__Set task__: In the text on CART and its clones, set down word for word the passage that begins at the words "Even so, you" and stops after "decision tree knock–off.".

CART® vs. The Clones
At Salford Systems we are frequently asked what the difference between the trademarked decision tree CART® is and the various clones that have been created by other companies, or that have been contributed as user written packages to community oriented systems. Our website contains a variety of essays and FAQs on this matter and we've link to them below. But here is a very brief summary of the details:
The original and true CART was written entirely by Stanford University Professor Jerome H. Friedman, and has always been proprietary source code available only to Salford Systems. Friedman is one of the inventors of CART and widely regarded as one of the most influential and important researchers in data mining. He is also considered one of the world's best algorithm writers and scientific programmers. In other words, we offer the only true CART written by a creator of this revolutionary technology. It contains everything discussed in the original CART monograph and much more that was not touched upon in the book.
Sometimes data analysts ask if the clones could be acceptable given that the methodology is described in the CART monograph. It is important to keep these things in mind: the monograph is a conceptual work designed to convey some of the core thinking of the authors Breiman, Friedman, Olshen, and Stone. It does not provide full details on how many essential CART processes should be programmed. Since the programming was done solely by Professor Friedman while the book was written by the other three co–authors, it should not be surprising that the book and the software sometimes diverge, and sometimes the explanations in the monograph are cryptic to say the least.
In short, it would be impossible to reproduce the original CART from the monograph as the monograph is neither an engineering blueprint, nor complete. The book is a brilliant discussion of many important concepts central to modern approaches to analytics, along with excellent coverage of perhaps 20 percent of what goes on in the CART software. The choice is between the code written by the inventor and world-wide acclaimed data mining visionary Jerome Friedman and whatever was put together by the employees of the clone makers.
Even so, you might ask if the clones might be "good enough." We first want to point out that we used real CART to win two first place prizes in the hotly contested KDDCup 2000 data mining competition. And CART has played a role in other wins we have garnered during the last decade. You will not find such a track record for any other decision tree knock–off.
There is also a matter of features. We have been working with the CART authors since 1990 (yes more than twenty years of collaboration). During that time we have worked out enhancements, new controls, new splitting options, new reports, and new uses for CART, all of which are built into Salford's latest software. You can always run CART without enhancements if you like and compare results with some of the new features, such as our patented constraints on tree structures, and new linear combination splits. The new features are part of our ongoing research and development effort to continually upgrade and improve the core algorithmic functionality and the user features. The end result is a decision tree with more features, better performance, more reliability, and more capability than you will find in any other decision tree.
Finally, there is the matter of speed, which becomes important in today's huge data sets. The true CART was written for speed from the beginning, and CART can accomplish the complete growing and pruning process remarkably quick. We find that clones simply cannot compete. As a result, clones often rely on secret short–cuts that might not be to your liking. Most popular clone "cheats:"

__Recorded data__:
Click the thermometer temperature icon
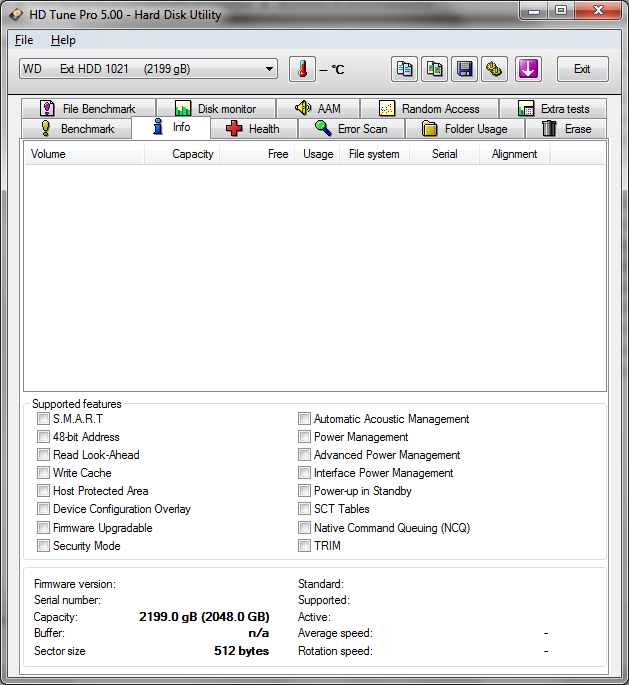Image resolution: width=629 pixels, height=685 pixels. pyautogui.click(x=302, y=69)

__Exercise answer__:
Even so, you might ask if the clones might be "good enough." We first want to point out that we used real CART to win two first place prizes in the hotly contested KDDCup 2000 data mining competition. And CART has played a role in other wins we have garnered during the last decade. You will not find such a track record for any other decision tree knock–off.